Я понятия не имела, откуда знала её имя, но всем своим сознанием ощущала, что знала её и очень давно, как и Адлера, и других, что стояли вокруг меня. Вот внимательно изучала меня жёлто-карими глазами девятилетняя отличница Кейт с короткими рыжими волосами и прижимала к своей полной талии какой-то камушек в руках. Рядом с ней на коленях стояла Анджелл и, как всегда, молилась, выглядя как истинный ангел-альбинос. Донну я узнала мгновенно – англичанка, что была старше меня на два года, имела каштановые длинные волосы, карие глаза и высокий рост и изучала меня сейчас таким высокомерным взглядом, что она мне напомнила Элроя. И это тут же привело меня в чувство: перед глазами всплыло воспоминание о том, как в ночь Рождества моим телом кто-то завладел.
Тело пробила сильная дрожь, ноги стали ватные, догадка маячила перед глазами, но мне отчаянно не хотелось её принимать.
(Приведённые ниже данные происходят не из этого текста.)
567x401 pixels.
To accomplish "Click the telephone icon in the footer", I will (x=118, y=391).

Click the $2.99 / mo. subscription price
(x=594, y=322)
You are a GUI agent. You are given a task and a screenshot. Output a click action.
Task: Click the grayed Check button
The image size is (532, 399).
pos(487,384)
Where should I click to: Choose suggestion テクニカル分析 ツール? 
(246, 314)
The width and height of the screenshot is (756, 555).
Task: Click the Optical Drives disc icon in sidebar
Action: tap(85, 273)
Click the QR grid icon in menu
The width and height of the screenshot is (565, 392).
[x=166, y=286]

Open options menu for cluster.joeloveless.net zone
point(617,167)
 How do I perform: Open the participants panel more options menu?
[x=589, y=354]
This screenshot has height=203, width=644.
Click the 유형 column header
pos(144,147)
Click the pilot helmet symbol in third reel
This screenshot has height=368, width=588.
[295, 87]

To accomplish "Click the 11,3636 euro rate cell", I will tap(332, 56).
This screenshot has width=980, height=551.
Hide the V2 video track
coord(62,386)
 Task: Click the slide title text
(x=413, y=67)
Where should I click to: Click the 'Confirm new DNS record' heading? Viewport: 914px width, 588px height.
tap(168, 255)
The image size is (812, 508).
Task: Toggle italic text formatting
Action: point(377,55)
Нет, нет, нет, только не это.
Н-е-т.
– Я не понимаю…
– Я же говорил, что она тупая, – рассмеялся Адлер, на что только Донна одобрительно усмехнулась. – До сих пор не хочет вспоминать о том, что у нашей Зегерс диссоциативное расстройство идентичности.
Меня затошнило от жуткого вида Закулисья с его летающими китами и мёртвыми лесами и от такого большого количества лиц.
И таких знакомых.
– Что?..
– Никогда в жизни мы с тобой не действовали вместе, дорогуша, – самодовольно вытянул язык Адлер, растягиваясь в кривой улыбке. – Твоя злость всегда была твоя, и я в неё не вмешивался, просто решил тебе немного соврать. Как и про многое другое.
– Чтобы я не догадалась, что у меня множество личностей? – с болью и ужасом пополам прохрипела я.
– Не у тебя, – неуверенно заметила Дженнис, сжимая руки Кейт и Розы, – ты не главная тут.
– Ты отобрала у меня всю мою любовь, – злобно прорычала Донна, приблизившись ко мне с угрожающим видом. – Твоя жалость к Джозефу привела нас к Ариверу, который стёр нам память, что отразилось на всех нас, а ты забыла о диагнозе и об Элрое. Ты забыла о всех нас и заняла Руководство, которым мы называем ту руку, что забирает тебя управлять телом. Ты воспользовалась нашей слабостью и возомнила себя главной, не давая ни нам, ни первоначальной личности вернуть контроль над телом.
– И Ад придумал план, как тебе за это отомстить, – колючим голосом заявила Роза.
– Да, я молодец! – самовлюблённо похвастался Адлер. – Мне ничего не стоило «кормить» свои эмоции, чтобы стать как можно сильнее, пока ты там ломалась от своих проблем. Думаешь, почему мы раньше не стали тебя выгонять из Руководства? Ты бы всё равно рано или поздно вернулась бы и даже, возможно, решила бы отомстить, но никому из нас это было не нужно. Поэтому пришлось ждать удачного случая, когда удары судьбы начнут тебя ослаблять, а в мыслях всё чаще и чаще станет появляться идея о том, чтобы кто-то другой занял твоё место. Мы терпеливо ждали, пока ты страдала от смерти матери, сложных отношений с Филис, лжи и предательства Джозефа, правды Аривера и гибели Хэмфри. Мы ждали, когда ты дойдёшь до такого состояния, чтобы последним штрихом тебя доломать – это рассказать правду о всех нас. Ты ведь так хотела её узнать! И неважно, какой ценой, ведь дело даже не в сохранении собственной жизни, а в своих моральных силах. А у тебя их больше не осталось. Я прав?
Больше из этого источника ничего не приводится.